Son of art, Marco Tamburro begins his training between architecture, scenography and art, first in Perugia, where he was born, then in Milan and then in Rome where he now lives and works. It is here that his career begins. He participates in many exhibitions, personal and group among galleries and museums, always well received. The latest at Maxxi.
The works that now he exhibits at Strati d'Arte bear witness to his thematic and pictorial evolution, born from the imagination of the author’s cartoon, from Gian Luigi Bonelli to Hugo Pratt, to Tiziano Sclavi, without forgetting the sisters Giussani, and the spatiality of his experience in scenography and advertising. He dedicates generous quotes to graffiti, even the most brutal and invasive. In this group of works, Tamburro erect a wall/walls with which he divides the pictorial and philosophical space between the known and the unknown, between what has happened and what will happen, between the inevitable and the aspiration. The Di Qua contains all the noise of urban meltingpot (or lived) whipped by tense cables and mixed hieroglyphics, with an ingenious quote from Mimmo Rotella, to shreds of movie posters, advertising, clowns and waste materials.
Objects outside dimension, isolating themselves become protagonists as memories of a lived: an armchair, two men who seem to dance, the Blues Brothers, an astronaut, Pinocchio, a seductive woman. The wall/walls, breaking upwards, marks the demarcation between that noise animated by chromatic contrasts that describe so well its noises, and then.

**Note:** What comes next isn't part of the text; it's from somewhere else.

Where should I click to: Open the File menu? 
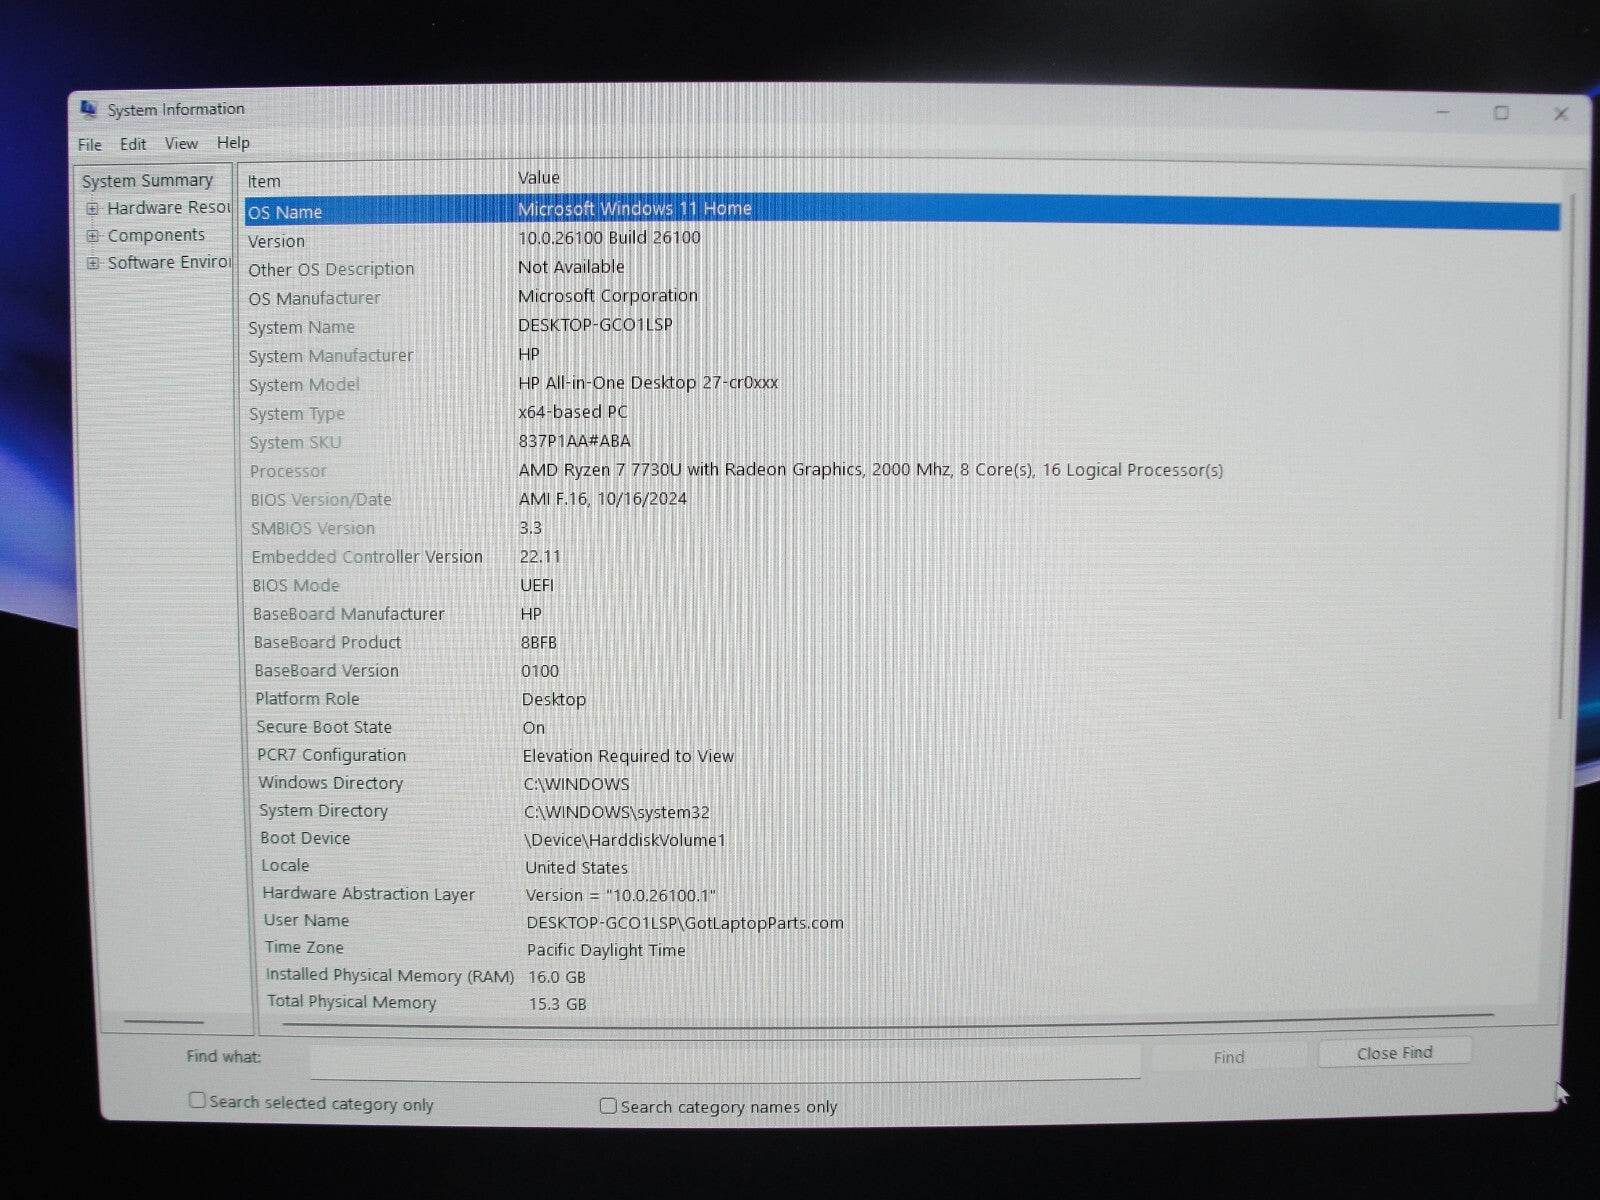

There is silence, light, the undefined, a hope, an abstraction, a moment of reflection, the canvas waiting to be painted. Chinese shadows appear, one, two and then another world: tightrope walkers, the thinker of Rodin, the reflection of pinocchio, the lie of our city lives, swings, children suspended on chairs in a luna park, a diver. Silhouettes that attract us and that in their muteness invite us to cross that wall. In observing those scenes we can find ourselves, mend memories, be melancholic or even serene. The artist looks at us and waits for our choice inviting us to cross that "hedge" together, a force that places limits on our knowledge, but which allows us to wander with imagination in search of opportunities to seize, as suggested by Leopardi in his Infinite.